Work required -
Determine how many of the lines below include "Open", then respond with that number and no other text.

Input material -
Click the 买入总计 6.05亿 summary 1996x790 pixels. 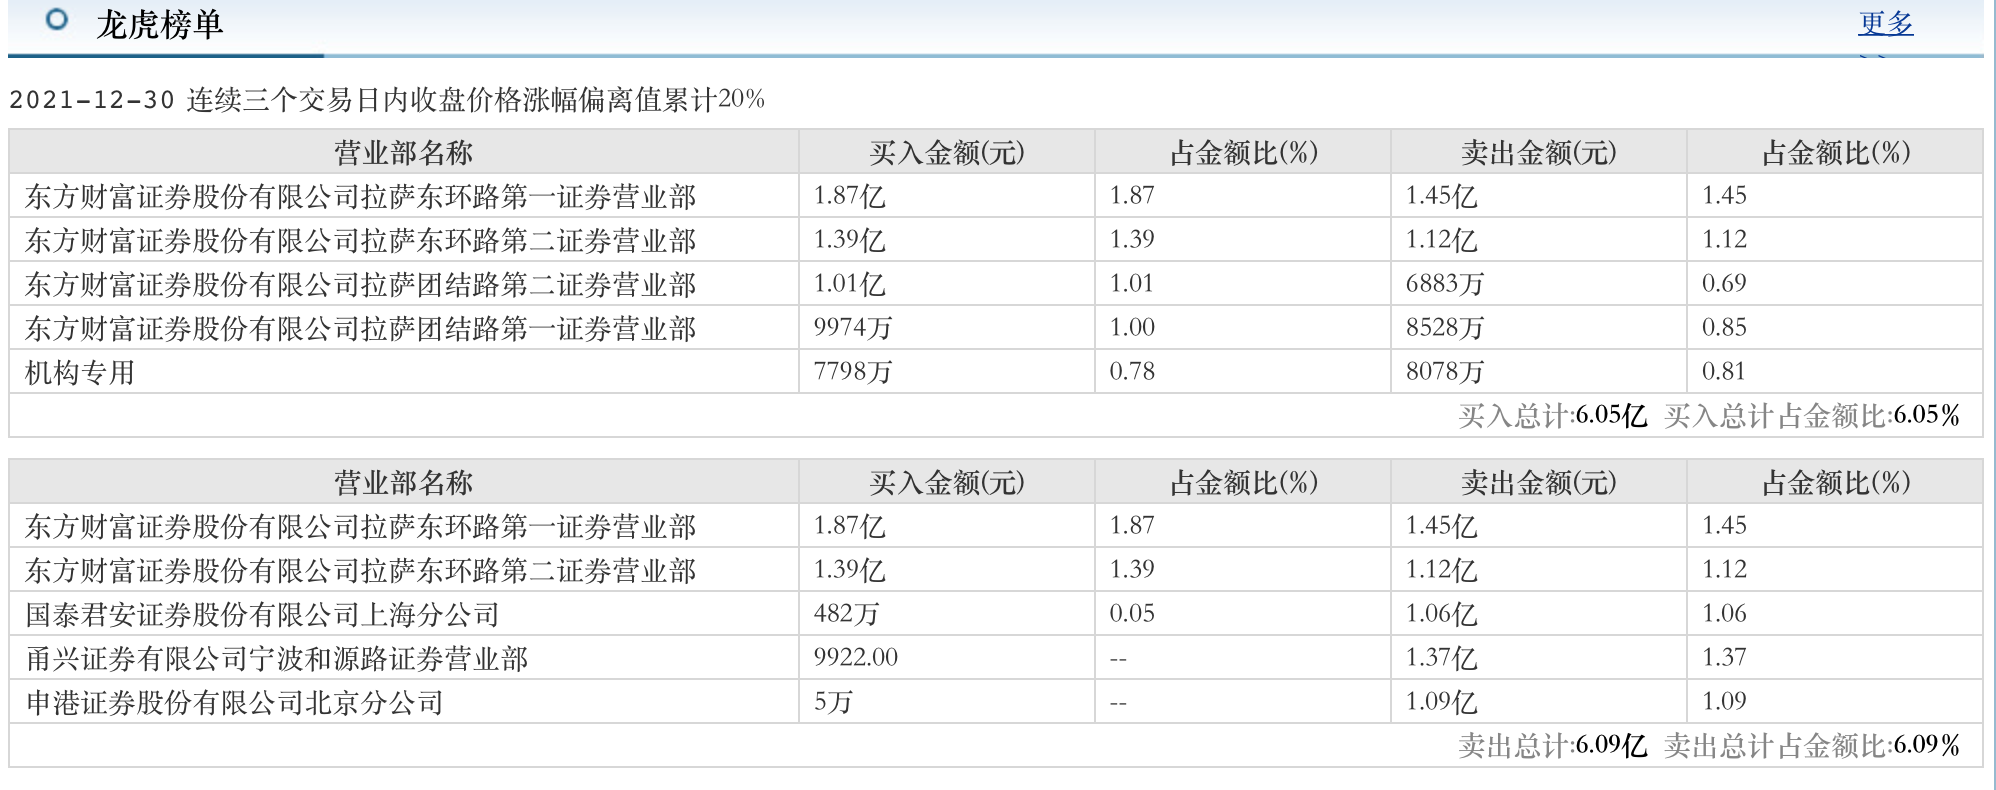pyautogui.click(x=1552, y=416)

...

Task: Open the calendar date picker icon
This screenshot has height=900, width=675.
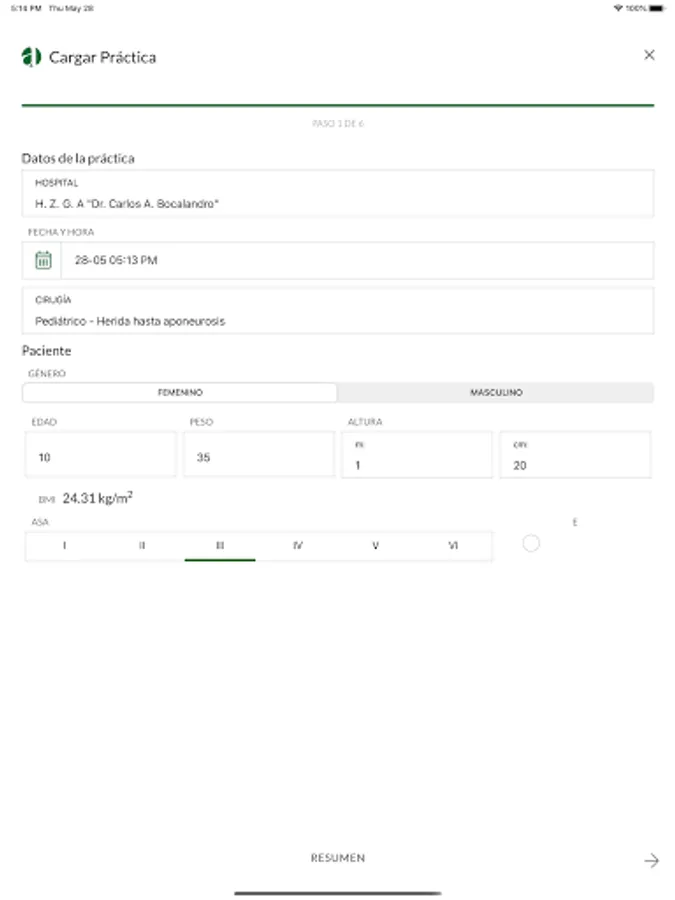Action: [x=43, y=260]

--

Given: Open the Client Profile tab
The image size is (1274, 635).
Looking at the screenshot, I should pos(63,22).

Answer to the problem -
2